__PAGE__.
◇ ◇ ◇

Han: a collective feeling of lament, suffering and loss. That’s the best definition I can come up with.
It has no translation in the English language.
I thought I could sense this han in you Daniel- this collective consciousness of a small, but strong war-torn country that has suffered and lost so much. It was built into you, despite the way you appeared to others on the outside. I saw…
There is no translation, but maybe I feel something like this now…and will feel it twenty years from now even more.
I found a collection of poems by Pak Chaesam that I purchased a few years ago as I’ve been unpacking books that were stored away for the past two years. It’s translated in English next to the original Korean, and I’m sure it loses much, but here is the poem entitled “Han”
Han
Something like the persimmon tree?
Ripening in the sad evening glow,
the tree where the fruits of my heart’s love
ripen.
With room to spread in the next world only,
still it looms behind the one I was thinking of,
falling down from above her head.

◇ ◇ ◇

(Lines of data)
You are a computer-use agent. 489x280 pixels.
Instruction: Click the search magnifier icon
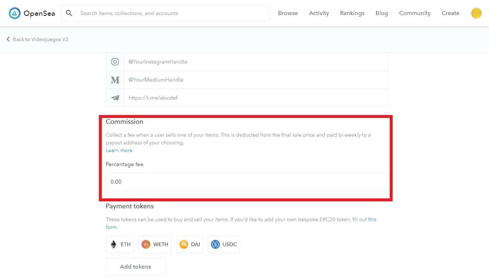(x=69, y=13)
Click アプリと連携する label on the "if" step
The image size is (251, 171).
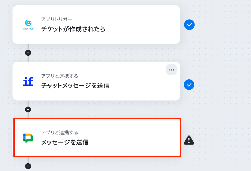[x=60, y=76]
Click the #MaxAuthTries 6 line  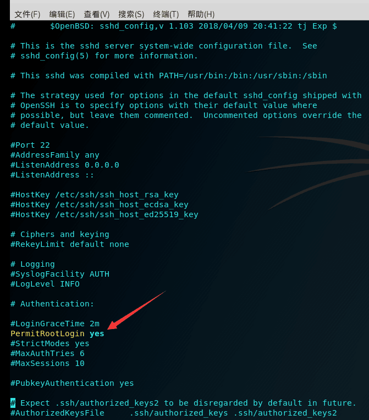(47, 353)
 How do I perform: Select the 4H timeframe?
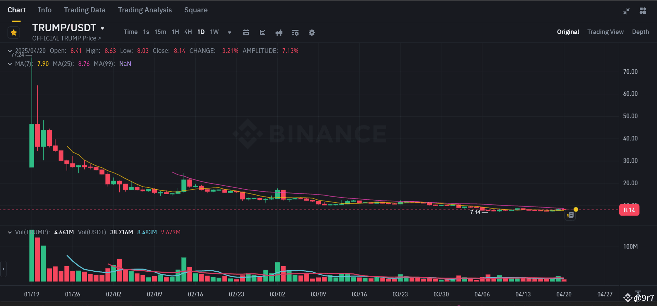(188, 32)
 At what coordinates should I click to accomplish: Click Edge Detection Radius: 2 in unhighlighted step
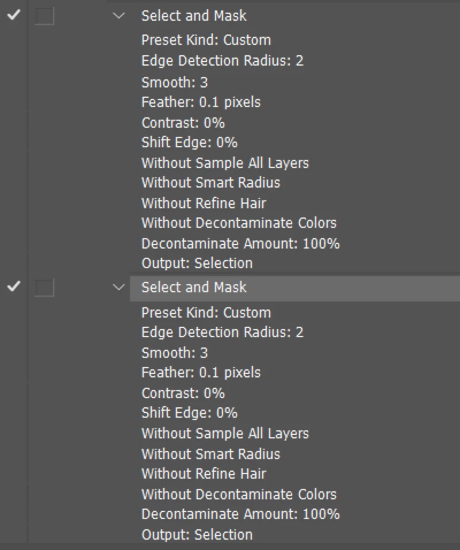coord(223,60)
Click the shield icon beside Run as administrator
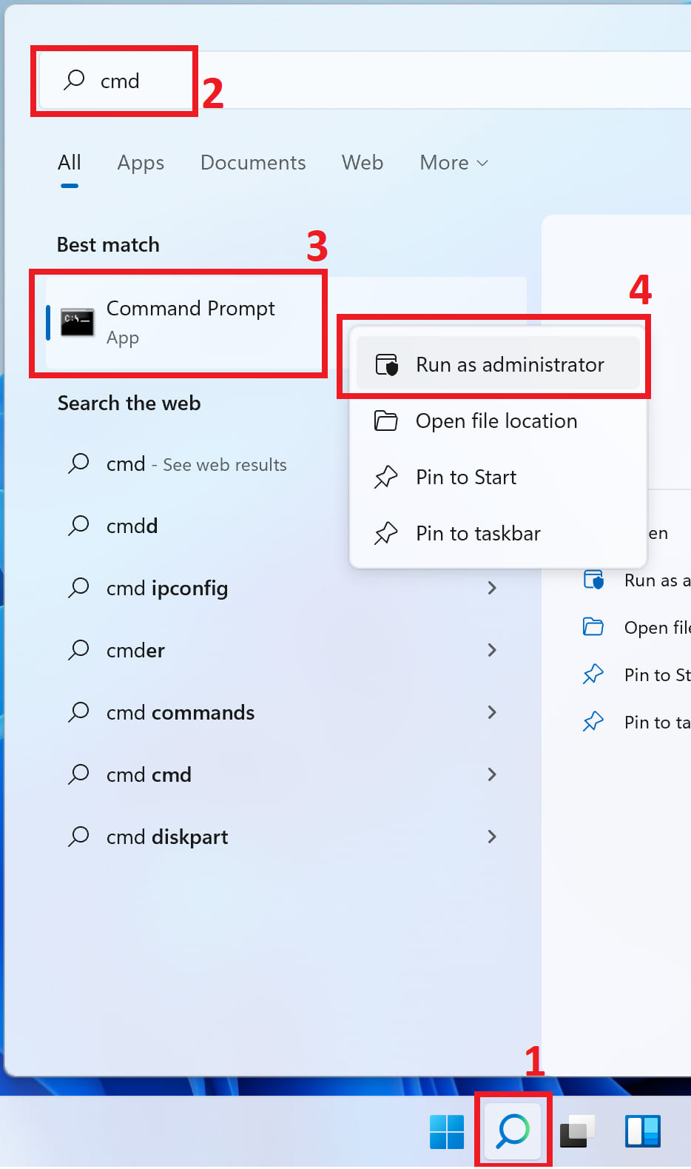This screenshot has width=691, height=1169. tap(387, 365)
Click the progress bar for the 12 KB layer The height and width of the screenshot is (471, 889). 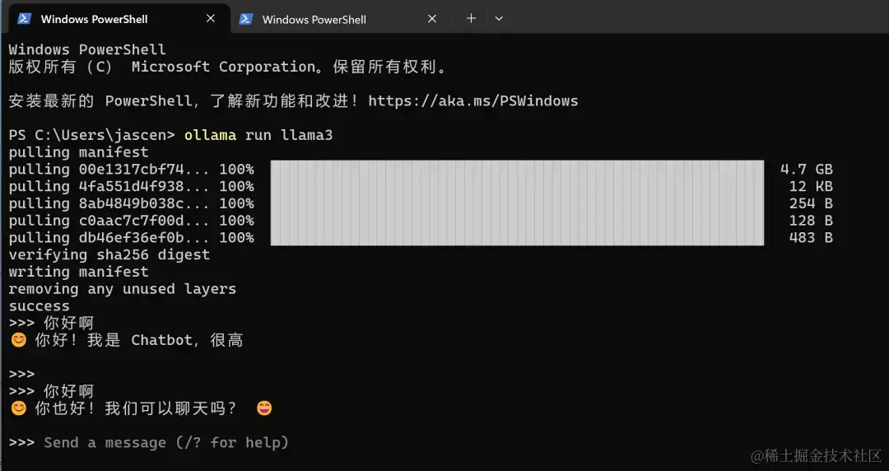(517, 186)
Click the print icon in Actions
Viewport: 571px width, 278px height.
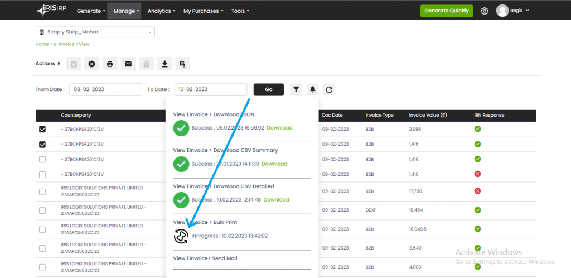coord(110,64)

◇ ◇ ◇

__SHORT EXERCISE 1__. According to the page, what three things make up the collective feeling called han?
__SHORT EXERCISE 2__. Put the listing lines from the one containing "Click the print icon in Actions" through the end of the listing, inclusive, into a Markdown table with the columns Row and Line. Omit blank lines and leave out the pictures.

__TASK OUTPUT 1__. Lament, suffering, and loss.

__TASK OUTPUT 2__.
| Row | Line |
|---|---|
| 1 | Click the print icon in Actions |
| 2 | Viewport: 571px width, 278px height. |
| 3 | coord(110,64) |